▸ 题目: 请修改这篇游记：将以含有“快一点了一个哥们儿背着大包上楼来,直接卸包在我面前。”的词句开头、以“人跟另一个男人说情话的痛苦。”结尾的那一段重新写出，并把其中的“哥们儿”换成“小伙子”。

▸ 原文:
你胡思乱想,我猖獗癫狂。

来吧,咱们喝一杯

路上遇到的很多人,都从喝一杯开始。

 

手指是山东人,身高打破了我对于山东汉子平均身高一米八的幻想,大学已毕业看过去跟大二的好像没什么差别,倒是对我一口一个小娃娃喊得无比卖劲儿。

我在成都加上手指微信的时候,他说他还在火车上,估计晚上12点钟到,我说好,我二楼椅子上坐着等你。

快一点了一个哥们儿背着大包上楼来,直接卸包在我面前。

“你就是小瘾吧。“

“嗯对,你好啊。不好意思找了半天才找到青旅。”

“没事儿,反正我也还不困。“

我和他在二楼的小茶几旁边开着水壶喝起来,然后手指就和我一直走到了芒康。

我们在雅安搭上游游侠大叔的车,大叔说你们看这四川的山水好不好啊,我和手指边嗯边点头,大叔就说那你们一人给我做首诗吧,诗好我就不收你们钱。手指脸都憋红了也没有憋出来一首,灵机一动开始教大叔写情书。我深刻地感受到了一个男人跟另一个男人说情话的痛苦。

▸ 记录:
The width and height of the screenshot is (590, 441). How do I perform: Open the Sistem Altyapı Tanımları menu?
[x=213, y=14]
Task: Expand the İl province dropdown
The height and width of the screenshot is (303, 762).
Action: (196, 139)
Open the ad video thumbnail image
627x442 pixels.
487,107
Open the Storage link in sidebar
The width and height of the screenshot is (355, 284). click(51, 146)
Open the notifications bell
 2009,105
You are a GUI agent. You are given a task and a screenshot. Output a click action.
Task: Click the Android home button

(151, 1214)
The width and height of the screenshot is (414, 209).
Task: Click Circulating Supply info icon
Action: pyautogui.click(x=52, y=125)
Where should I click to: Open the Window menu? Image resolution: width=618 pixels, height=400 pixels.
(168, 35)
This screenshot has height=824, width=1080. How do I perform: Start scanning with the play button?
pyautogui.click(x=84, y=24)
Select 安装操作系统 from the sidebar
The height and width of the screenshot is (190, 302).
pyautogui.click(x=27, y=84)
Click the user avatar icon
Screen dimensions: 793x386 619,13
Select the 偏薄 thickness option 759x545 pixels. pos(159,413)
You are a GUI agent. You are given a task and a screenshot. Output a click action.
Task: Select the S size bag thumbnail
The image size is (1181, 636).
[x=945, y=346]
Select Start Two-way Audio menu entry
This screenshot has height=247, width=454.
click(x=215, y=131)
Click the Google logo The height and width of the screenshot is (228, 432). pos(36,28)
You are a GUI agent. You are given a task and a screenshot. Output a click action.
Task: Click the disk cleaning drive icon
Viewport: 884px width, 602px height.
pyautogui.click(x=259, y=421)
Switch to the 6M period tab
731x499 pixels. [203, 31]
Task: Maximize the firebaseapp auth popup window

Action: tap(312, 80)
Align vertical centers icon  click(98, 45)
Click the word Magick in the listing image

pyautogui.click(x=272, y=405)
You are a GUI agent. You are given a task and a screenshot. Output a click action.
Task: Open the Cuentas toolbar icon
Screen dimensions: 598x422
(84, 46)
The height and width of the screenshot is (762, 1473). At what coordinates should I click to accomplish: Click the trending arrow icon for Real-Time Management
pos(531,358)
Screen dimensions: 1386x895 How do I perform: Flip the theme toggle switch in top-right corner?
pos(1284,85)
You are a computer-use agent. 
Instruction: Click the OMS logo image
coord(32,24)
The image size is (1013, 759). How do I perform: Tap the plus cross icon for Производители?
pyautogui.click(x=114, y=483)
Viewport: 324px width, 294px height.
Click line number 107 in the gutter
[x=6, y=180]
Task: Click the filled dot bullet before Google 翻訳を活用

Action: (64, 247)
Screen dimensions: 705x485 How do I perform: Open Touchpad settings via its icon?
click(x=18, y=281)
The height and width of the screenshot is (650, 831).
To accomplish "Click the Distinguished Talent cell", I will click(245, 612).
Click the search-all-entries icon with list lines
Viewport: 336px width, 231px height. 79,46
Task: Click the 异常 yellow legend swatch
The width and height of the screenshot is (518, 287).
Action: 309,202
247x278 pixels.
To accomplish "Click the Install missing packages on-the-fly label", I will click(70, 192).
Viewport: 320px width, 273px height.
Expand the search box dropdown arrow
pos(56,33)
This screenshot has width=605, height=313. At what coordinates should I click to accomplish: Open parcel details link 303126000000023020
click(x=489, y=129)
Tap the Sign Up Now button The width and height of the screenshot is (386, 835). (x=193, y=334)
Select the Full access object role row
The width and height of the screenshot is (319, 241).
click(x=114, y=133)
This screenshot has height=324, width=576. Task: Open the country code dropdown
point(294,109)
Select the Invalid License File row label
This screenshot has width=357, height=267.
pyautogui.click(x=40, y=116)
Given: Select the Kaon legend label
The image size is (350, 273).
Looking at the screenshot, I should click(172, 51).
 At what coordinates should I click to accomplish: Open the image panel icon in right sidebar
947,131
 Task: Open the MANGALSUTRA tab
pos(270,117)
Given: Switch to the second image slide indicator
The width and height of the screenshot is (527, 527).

▸ 本题解答:
快一点了一个小伙子背着大包上楼来,直接卸包在我面前。

“你就是小瘾吧。“

“嗯对,你好啊。不好意思找了半天才找到青旅。”

“没事儿,反正我也还不困。“

我和他在二楼的小茶几旁边开着水壶喝起来,然后手指就和我一直走到了芒康。

我们在雅安搭上游游侠大叔的车,大叔说你们看这四川的山水好不好啊,我和手指边嗯边点头,大叔就说那你们一人给我做首诗吧,诗好我就不收你们钱。手指脸都憋红了也没有憋出来一首,灵机一动开始教大叔写情书。我深刻地感受到了一个男人跟另一个男人说情话的痛苦。